Nightmares from the darkness of the pit, all of them, yet now wanting to build lives alongside the tainted humans, all of whom would be wiped out by the Empire.

It's a taut, beautifully told story.

Again the Vagrant sets forth.

My signed copy!
Again, he's accompanied by a child - perhaps by two, there is the girl Reela, Vesper's daughter, and the sulky Jem, her lover. Jem is perhaps a bit of a manchild. I didn't take to him at first. he wasn't wholeheartedly for adventure. he told lies - and little lies at that! Not a hero, not even a villain. What was he doing in the book? Then, I think, I saw what he was: not a great warrior or leader like Vesper, just an ordinary man caught up in unimaginable horror. No, he's not likeable - he's definitely not good enough for Vesper - but he's a witness, standing alongside great events and showing their scale by his smallness.

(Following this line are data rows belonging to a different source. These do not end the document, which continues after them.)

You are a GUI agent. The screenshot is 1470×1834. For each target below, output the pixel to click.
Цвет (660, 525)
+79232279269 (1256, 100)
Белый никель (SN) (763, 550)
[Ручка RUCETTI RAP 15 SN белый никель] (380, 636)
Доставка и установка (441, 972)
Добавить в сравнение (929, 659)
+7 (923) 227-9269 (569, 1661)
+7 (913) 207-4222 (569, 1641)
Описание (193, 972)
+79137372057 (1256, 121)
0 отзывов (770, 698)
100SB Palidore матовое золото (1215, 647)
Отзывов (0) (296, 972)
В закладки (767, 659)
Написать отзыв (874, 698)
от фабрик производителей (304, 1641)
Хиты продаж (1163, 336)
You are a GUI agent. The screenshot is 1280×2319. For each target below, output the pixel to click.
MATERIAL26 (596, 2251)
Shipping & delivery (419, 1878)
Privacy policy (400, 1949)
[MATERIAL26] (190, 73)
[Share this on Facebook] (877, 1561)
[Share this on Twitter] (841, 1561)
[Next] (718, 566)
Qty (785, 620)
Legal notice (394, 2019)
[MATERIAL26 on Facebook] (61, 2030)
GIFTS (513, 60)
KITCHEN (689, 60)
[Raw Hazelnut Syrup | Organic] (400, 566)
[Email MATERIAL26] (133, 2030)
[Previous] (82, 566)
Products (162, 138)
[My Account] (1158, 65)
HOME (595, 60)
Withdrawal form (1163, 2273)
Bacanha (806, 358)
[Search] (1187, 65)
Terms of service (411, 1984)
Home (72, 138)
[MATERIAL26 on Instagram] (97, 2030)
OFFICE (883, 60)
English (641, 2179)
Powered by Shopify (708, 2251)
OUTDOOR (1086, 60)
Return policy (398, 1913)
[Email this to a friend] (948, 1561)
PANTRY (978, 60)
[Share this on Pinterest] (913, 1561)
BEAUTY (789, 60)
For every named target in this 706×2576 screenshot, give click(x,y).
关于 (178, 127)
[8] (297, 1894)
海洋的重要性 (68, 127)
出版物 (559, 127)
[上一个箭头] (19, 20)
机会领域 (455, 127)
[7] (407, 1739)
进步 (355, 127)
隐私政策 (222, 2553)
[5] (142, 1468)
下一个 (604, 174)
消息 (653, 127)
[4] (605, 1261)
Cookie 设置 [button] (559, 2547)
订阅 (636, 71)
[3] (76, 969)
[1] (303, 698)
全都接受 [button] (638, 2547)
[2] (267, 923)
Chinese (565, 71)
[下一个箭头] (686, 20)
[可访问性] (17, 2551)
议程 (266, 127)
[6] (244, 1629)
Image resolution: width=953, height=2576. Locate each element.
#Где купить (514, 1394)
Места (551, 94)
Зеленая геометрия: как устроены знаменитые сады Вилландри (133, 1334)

And again, there is conflict and loss, dear friends killed, betrayal and a hopeless fight - all the more for the Empire, that ultimate refuge, now being the enemy.

(And yes, there are goats in this book. Perhaps less central than before, but as enduring, as obdurate. The goats, too, give events here a scale.  May there always be goats.)

I may be biased - see for yourself the nice message that Pete wrote in my copy of the book at the launch! - but for me this is a fitting completion to one of the most original fantasy trilogies of recent years, and it's a satisfying conclusion, a peace being hard won through suffering but much, clearly, still to be done to deliver harmony in Vesper's world.